「建立」の読み方と意味を知ろう
「建立」という漢字を目にすると「建物を建てるという意味では」と察する人も多いでしょう。表意文字である漢字は、正確な意味を知らなくてもなんとなく雰囲気は伝わるので便利な文字だといえます。
実は「建立」には複数の読み方と意味があり、それを正確に知っている人は意外と少ないようです。 現代では「建立」という単語自体があまり使われることが少なくなってきており、今では文語体か、建物の落成式などの儀式で用いられるぐらいしか聞く機会はないでしょう。
次に、「建立」の読み方と意味について解説しましょう。
「建立」には2通りの読み方がある
漢字には、大別して古代中国の「漢音」と「呉音」という発音があります。 そして「建立」には、2通りの読み方が一般的に常用されています。 それは「けんりつ」と「こんりゅう」という2つの発音です。
すなわち漢字の「建」のよみがなである「けん」と「こん」、そして「立」のよみがなである「りつ」と「りゅう」の2通りのよみがなをそれぞれ使い分けて、読み方が異なる2字熟語としているわけです。 ちなみに「建」は呉音で「こん」、漢音で「けん」と読み、「立」は漢音の「りゅう」が日本で変化して「りつ」とも読むようになったといわれています。
すなわち「けんりつ」は漢音が少し変化した発音で、「こんりゅう」は呉音と漢音の混成発音ということになります。
「建立」にある2通りの意味とは?
「建立」を「けんりつ」と読むと、建物などを「築き上げること」の意味になります。もちろん建物を建てる場合にも使われますが、「国家を建立する」という風に使用されることも多くあります。「わが国は百年前に建立された」という風に使われています。
けん‐りつ【建立】 [名](スル)築き上げること。打ち立てること。こんりゅう。「国家を建立する」
(引用〈小学館 デジタル大辞泉〉より)
一方「建立」を「こんりゅう」と読むと、「(寺院などの)建物を建てること」「宗派を立てること」という意味になります。すなわち「けんりつ」には抽象的イメージを含んだ「築き上げる」意味を持ち、「こんりゅう」には仏教的な意味合いに用いるという使い分けがされているのです。
こん‐りゅう〔‐リフ〕【建立】 [名](スル) 1 寺院や堂・塔などを建てること。
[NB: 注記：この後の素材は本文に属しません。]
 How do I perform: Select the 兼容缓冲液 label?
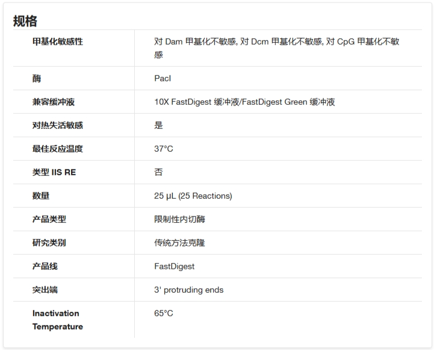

「寺を建立する」 2 心の中である物事をつくり上げること。 「兄さんは神でも仏でも…権威のあるものを—するのが嫌いなのです」〈漱石・行人〉
(引用〈小学館 デジタル大辞泉〉より)
ただし、「けんりつ」も「こんりゅう」も、現代では一般的な話し言葉で出てくる単語ではなくなってきています。
それは「けんりつ」は「建築」や「建設」に置き換えられるし、「こんりゅう」は特別にかしこまった儀式などで使われているからです。
現代の若者に「建立」の読み方を聞いても、多くは「けんりつ」とは読めても「こんりゅう」と読める確率はかなり低いと思われます。
「建立(こんりゅう)」の使用実例
2通りの意味を持つ「建立」ですが、「こんりゅう」は寺院の建築と宗派の開闢という意味を持ち、宗教(仏教)的な意味合いが強い熟語といえます。
語感的にも「こんりゅう」にはものものしく厳粛なイメージがある熟語であり、改まったフォーマルな場で用いられる漢字熟語であるといえるでしょう。
それでは、以下に「建立」を「こんりゅう」と発音する場合の漢字の使い方と熟語について解説しましょう。
「建立(こんりゅう)」の使い方
「建立」を「こんりゅう」と読む使い方は、主に硬派な文章に使われることが多く、戦前は文語体の文章によく用いられたようです。 現代では、一般的に使われることは少なく、寺院などが建てられたことなどを示す表現として用いられる言葉といってよいでしょう。 「寺院の建立」のように用いられていることから、寺院に寄進することや寺院が寄進を募ることの意味もあります。 寺院などの建物を建てる行為や寄進行為など、具体的な事象に用いられることが主流ですが、事業の起業やものごとを決心するなど抽象的な意味に使われることもあります。